* [Your instructions]:
Continue the biographical passage on Susan Ofori-Atta, Ghana's first female doctor, starting after its last sentence.

Susan Ofori-Atta later known as Susan de-Graft Johnson was the first Ghanaian female doctor and climbed further on the ladder of her profession to become a pediatrician in the Gold Coast (now Ghana).
Susan Ofori-Atta was born in Kyebi, Gold Coast (now Ghana), in 1917 to Nana Sir Ofori Atta I, the Okyenhene and Paramount Chief of the Akyem Abuakwa Traditional Area and his wife Nana Akosua Duodu.
Susan started her basic education at St. Mary’s Convent Elmina (1921) and excelled so much that at the age of 12, she entered Achimota Secondary School in 1929; just two years after Achimota College had been opened in 1927. She was one of the pioneering students.
Throughout her years at Achimota, she was among the top in her class and exhibited such excellence and brilliance in her academic work that she was one of the few women who made it to the final year and sat for the Cambridge School Certificate and passed. Susan also became the Girls’ Head Prefect in her final year.
Additionally, her quest for more knowledge concerning malnutrition problems among children led her into the field of medical research into children’s malnutrition.
She, therefore, named the findings of her research work “Kwashiokor”, a Ga word that became part of the medical vocabulary and in 1960, she volunteered her time at a Congolese hospital that was understaffed.

* [Available data]:
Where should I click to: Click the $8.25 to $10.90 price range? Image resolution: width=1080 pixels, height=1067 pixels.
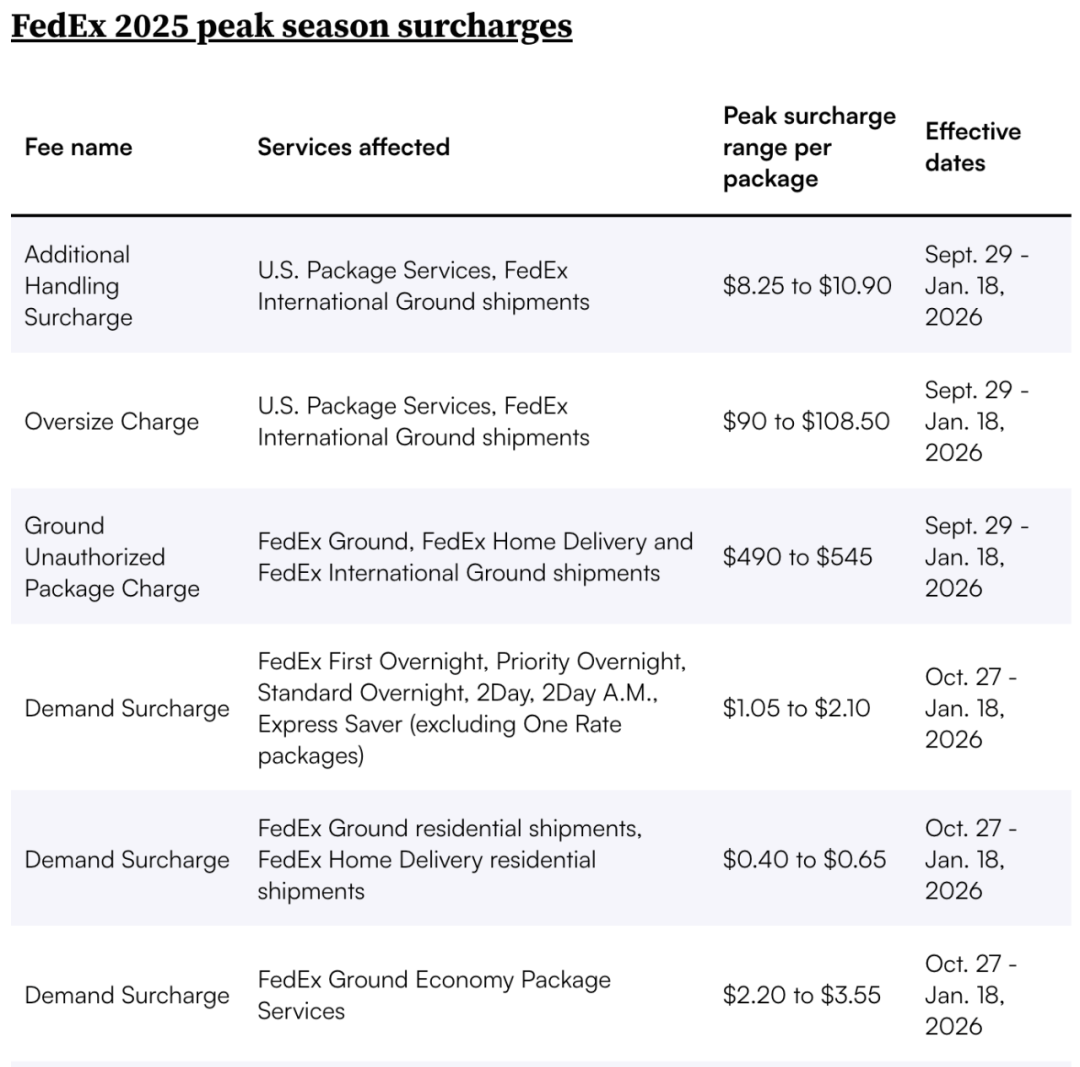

* [Response to the exercise]:
During her time as a medical officer at the Princess Marie Louise Hospital, she was dubbed “mmofra doctor” (Children’s doctor).
When the University of Ghana Medical School was set up, she left the Princess Marie Louise Hospital to join the medical school. Susan then became a founding member of the Pediatric Department.
She was honored by the University of Ghana in 1974 with an honorary Doctor of Science for her pioneering research work into childhood malnutrition.
She got married to E. V. C. de Graft-Johnson, a barrister-at-law based in Accra and a close relation of Joseph W.S. de Graft-Johnson, Vice-President of Ghana from 1979 to 1981.
Thereupon in July 1985, Susan de-Graft Johnson died in the United Kingdom of natural causes.
Amongst many legacies, Susan Ofori-Atta was honored by the Achimota School after a female house was named after her.